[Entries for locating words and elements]
-- start --

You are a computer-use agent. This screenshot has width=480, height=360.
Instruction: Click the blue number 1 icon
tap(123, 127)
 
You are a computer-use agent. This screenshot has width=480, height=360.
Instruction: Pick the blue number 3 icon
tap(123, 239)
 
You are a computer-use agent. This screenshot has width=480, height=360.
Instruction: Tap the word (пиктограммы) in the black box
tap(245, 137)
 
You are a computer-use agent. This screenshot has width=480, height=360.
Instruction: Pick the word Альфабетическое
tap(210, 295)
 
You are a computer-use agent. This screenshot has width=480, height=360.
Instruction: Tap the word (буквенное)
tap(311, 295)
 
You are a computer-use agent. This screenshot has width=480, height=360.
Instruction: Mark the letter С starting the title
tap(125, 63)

-- end --

*Task to carry out*.
Extract each line above that contains the word "Pick".

*Solution*.
Instruction: Pick the blue number 3 icon
Instruction: Pick the word Альфабетическое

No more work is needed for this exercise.